_What you should do_
Below are some records. Print all of them exactly as they appear.
┌─ Excerpted data
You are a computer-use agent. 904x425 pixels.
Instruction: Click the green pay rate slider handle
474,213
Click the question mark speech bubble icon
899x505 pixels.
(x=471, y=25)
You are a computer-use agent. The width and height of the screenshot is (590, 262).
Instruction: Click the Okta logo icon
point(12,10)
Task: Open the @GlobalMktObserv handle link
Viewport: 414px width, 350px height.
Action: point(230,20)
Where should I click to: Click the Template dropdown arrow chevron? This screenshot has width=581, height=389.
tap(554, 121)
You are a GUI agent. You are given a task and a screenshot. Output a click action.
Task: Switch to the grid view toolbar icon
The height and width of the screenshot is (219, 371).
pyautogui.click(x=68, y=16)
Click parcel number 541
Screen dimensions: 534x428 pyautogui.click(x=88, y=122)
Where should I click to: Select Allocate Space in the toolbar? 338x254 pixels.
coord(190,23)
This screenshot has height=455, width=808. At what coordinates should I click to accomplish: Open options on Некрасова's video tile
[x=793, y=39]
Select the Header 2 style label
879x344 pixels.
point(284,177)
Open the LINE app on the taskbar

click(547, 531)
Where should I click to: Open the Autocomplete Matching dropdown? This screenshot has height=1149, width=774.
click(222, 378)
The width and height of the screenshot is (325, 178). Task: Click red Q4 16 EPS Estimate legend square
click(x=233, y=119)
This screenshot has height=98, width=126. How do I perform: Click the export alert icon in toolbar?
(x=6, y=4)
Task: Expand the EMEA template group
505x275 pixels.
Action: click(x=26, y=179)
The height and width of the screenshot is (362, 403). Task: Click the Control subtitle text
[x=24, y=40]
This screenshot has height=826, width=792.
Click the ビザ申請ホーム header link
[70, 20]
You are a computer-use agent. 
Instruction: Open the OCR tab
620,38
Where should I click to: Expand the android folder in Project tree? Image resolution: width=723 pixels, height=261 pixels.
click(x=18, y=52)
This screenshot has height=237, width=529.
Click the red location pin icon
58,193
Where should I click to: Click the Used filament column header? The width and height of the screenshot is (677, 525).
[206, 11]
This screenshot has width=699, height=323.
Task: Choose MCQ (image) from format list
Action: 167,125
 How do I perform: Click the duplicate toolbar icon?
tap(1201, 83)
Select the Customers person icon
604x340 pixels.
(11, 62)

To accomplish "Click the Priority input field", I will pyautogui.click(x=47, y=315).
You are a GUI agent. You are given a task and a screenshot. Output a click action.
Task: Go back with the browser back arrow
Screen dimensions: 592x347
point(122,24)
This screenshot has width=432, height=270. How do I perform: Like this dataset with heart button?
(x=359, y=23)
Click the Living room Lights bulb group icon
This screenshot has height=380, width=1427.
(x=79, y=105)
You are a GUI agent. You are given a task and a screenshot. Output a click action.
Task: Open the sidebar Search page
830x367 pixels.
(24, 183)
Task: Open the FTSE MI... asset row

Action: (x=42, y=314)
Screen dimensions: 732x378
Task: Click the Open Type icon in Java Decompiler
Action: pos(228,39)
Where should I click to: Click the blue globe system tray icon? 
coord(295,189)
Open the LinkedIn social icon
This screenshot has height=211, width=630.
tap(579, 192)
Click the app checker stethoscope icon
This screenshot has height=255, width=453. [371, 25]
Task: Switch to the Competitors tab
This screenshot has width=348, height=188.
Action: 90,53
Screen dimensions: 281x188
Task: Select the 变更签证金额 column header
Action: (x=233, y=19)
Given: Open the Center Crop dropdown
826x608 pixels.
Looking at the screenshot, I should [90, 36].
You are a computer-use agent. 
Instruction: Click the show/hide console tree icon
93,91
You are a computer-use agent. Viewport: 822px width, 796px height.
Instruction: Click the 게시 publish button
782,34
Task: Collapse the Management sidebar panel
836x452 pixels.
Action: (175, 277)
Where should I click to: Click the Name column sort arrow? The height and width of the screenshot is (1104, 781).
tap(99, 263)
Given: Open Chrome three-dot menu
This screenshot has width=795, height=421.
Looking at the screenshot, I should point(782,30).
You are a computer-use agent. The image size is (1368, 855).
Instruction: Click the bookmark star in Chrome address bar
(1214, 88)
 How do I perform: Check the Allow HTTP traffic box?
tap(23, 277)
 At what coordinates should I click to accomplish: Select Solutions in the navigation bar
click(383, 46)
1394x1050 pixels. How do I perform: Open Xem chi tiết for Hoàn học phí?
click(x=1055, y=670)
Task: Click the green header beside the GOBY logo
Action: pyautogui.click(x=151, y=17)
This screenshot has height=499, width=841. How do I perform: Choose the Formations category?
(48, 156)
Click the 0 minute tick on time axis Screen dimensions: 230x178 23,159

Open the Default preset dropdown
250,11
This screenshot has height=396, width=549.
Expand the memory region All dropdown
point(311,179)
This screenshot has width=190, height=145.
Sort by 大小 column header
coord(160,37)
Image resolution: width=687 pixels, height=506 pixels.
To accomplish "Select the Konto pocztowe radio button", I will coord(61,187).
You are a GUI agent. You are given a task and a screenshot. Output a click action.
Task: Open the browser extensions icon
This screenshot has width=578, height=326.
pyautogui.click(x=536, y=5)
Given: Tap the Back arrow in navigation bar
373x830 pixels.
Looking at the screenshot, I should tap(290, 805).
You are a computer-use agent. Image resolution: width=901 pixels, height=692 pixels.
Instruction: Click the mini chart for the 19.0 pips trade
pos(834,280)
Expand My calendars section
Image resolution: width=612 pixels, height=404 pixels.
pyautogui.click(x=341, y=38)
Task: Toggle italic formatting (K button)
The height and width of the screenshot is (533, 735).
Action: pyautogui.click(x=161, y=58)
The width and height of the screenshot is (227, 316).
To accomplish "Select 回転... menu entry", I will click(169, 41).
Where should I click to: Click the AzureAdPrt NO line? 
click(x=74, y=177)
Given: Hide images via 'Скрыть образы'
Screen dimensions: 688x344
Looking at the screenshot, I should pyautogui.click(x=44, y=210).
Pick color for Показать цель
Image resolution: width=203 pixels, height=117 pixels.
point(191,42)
└─
_Response_
You are a computer-use agent. 904x425 pixels.
Instruction: Click the green pay rate slider handle
474,213
Click the question mark speech bubble icon
899x505 pixels.
(x=471, y=25)
You are a computer-use agent. The width and height of the screenshot is (590, 262).
Instruction: Click the Okta logo icon
point(12,10)
Task: Open the @GlobalMktObserv handle link
Viewport: 414px width, 350px height.
Action: point(230,20)
Where should I click to: Click the Template dropdown arrow chevron? This screenshot has width=581, height=389.
tap(554, 121)
You are a GUI agent. You are given a task and a screenshot. Output a click action.
Task: Switch to the grid view toolbar icon
The height and width of the screenshot is (219, 371).
pyautogui.click(x=68, y=16)
Click parcel number 541
Screen dimensions: 534x428 pyautogui.click(x=88, y=122)
Where should I click to: Select Allocate Space in the toolbar? 338x254 pixels.
coord(190,23)
This screenshot has height=455, width=808. At what coordinates should I click to accomplish: Open options on Некрасова's video tile
[x=793, y=39]
Select the Header 2 style label
879x344 pixels.
point(284,177)
Open the LINE app on the taskbar

click(547, 531)
Where should I click to: Open the Autocomplete Matching dropdown? This screenshot has height=1149, width=774.
click(222, 378)
The width and height of the screenshot is (325, 178). Task: Click red Q4 16 EPS Estimate legend square
click(x=233, y=119)
This screenshot has height=98, width=126. How do I perform: Click the export alert icon in toolbar?
(x=6, y=4)
Task: Expand the EMEA template group
505x275 pixels.
Action: click(x=26, y=179)
The height and width of the screenshot is (362, 403). Task: Click the Control subtitle text
[x=24, y=40]
This screenshot has height=826, width=792.
Click the ビザ申請ホーム header link
[70, 20]
You are a computer-use agent. 
Instruction: Open the OCR tab
620,38
Where should I click to: Expand the android folder in Project tree? Image resolution: width=723 pixels, height=261 pixels.
click(x=18, y=52)
This screenshot has height=237, width=529.
Click the red location pin icon
58,193
Where should I click to: Click the Used filament column header? The width and height of the screenshot is (677, 525).
[206, 11]
This screenshot has width=699, height=323.
Task: Choose MCQ (image) from format list
Action: 167,125
 How do I perform: Click the duplicate toolbar icon?
tap(1201, 83)
Select the Customers person icon
604x340 pixels.
(11, 62)

To accomplish "Click the Priority input field", I will pyautogui.click(x=47, y=315).
You are a GUI agent. You are given a task and a screenshot. Output a click action.
Task: Go back with the browser back arrow
Screen dimensions: 592x347
point(122,24)
This screenshot has width=432, height=270. How do I perform: Like this dataset with heart button?
(x=359, y=23)
Click the Living room Lights bulb group icon
This screenshot has height=380, width=1427.
(x=79, y=105)
You are a GUI agent. You are given a task and a screenshot. Output a click action.
Task: Open the sidebar Search page
830x367 pixels.
(24, 183)
Task: Open the FTSE MI... asset row

Action: (x=42, y=314)
Screen dimensions: 732x378
Task: Click the Open Type icon in Java Decompiler
Action: pos(228,39)
Where should I click to: Click the blue globe system tray icon? 
coord(295,189)
Open the LinkedIn social icon
This screenshot has height=211, width=630.
tap(579, 192)
Click the app checker stethoscope icon
This screenshot has height=255, width=453. [371, 25]
Task: Switch to the Competitors tab
This screenshot has width=348, height=188.
Action: 90,53
Screen dimensions: 281x188
Task: Select the 变更签证金额 column header
Action: (x=233, y=19)
Given: Open the Center Crop dropdown
826x608 pixels.
Looking at the screenshot, I should [90, 36].
You are a computer-use agent. 
Instruction: Click the show/hide console tree icon
93,91
You are a computer-use agent. Viewport: 822px width, 796px height.
Instruction: Click the 게시 publish button
782,34
Task: Collapse the Management sidebar panel
836x452 pixels.
Action: (175, 277)
Where should I click to: Click the Name column sort arrow? The height and width of the screenshot is (1104, 781).
tap(99, 263)
Given: Open Chrome three-dot menu
This screenshot has width=795, height=421.
Looking at the screenshot, I should point(782,30).
You are a computer-use agent. The image size is (1368, 855).
Instruction: Click the bookmark star in Chrome address bar
(1214, 88)
 How do I perform: Check the Allow HTTP traffic box?
tap(23, 277)
 At what coordinates should I click to accomplish: Select Solutions in the navigation bar
click(383, 46)
1394x1050 pixels. How do I perform: Open Xem chi tiết for Hoàn học phí?
click(x=1055, y=670)
Task: Click the green header beside the GOBY logo
Action: pyautogui.click(x=151, y=17)
This screenshot has height=499, width=841. How do I perform: Choose the Formations category?
(48, 156)
Click the 0 minute tick on time axis Screen dimensions: 230x178 23,159

Open the Default preset dropdown
250,11
This screenshot has height=396, width=549.
Expand the memory region All dropdown
point(311,179)
This screenshot has width=190, height=145.
Sort by 大小 column header
coord(160,37)
Image resolution: width=687 pixels, height=506 pixels.
To accomplish "Select the Konto pocztowe radio button", I will coord(61,187).
You are a GUI agent. You are given a task and a screenshot. Output a click action.
Task: Open the browser extensions icon
This screenshot has width=578, height=326.
pyautogui.click(x=536, y=5)
Given: Tap the Back arrow in navigation bar
373x830 pixels.
Looking at the screenshot, I should tap(290, 805).
You are a computer-use agent. Image resolution: width=901 pixels, height=692 pixels.
Instruction: Click the mini chart for the 19.0 pips trade
pos(834,280)
Expand My calendars section
Image resolution: width=612 pixels, height=404 pixels.
pyautogui.click(x=341, y=38)
Task: Toggle italic formatting (K button)
The height and width of the screenshot is (533, 735).
Action: pyautogui.click(x=161, y=58)
The width and height of the screenshot is (227, 316).
To accomplish "Select 回転... menu entry", I will click(169, 41).
Where should I click to: Click the AzureAdPrt NO line? 
click(x=74, y=177)
Given: Hide images via 'Скрыть образы'
Screen dimensions: 688x344
Looking at the screenshot, I should pyautogui.click(x=44, y=210).
Pick color for Показать цель
Image resolution: width=203 pixels, height=117 pixels.
point(191,42)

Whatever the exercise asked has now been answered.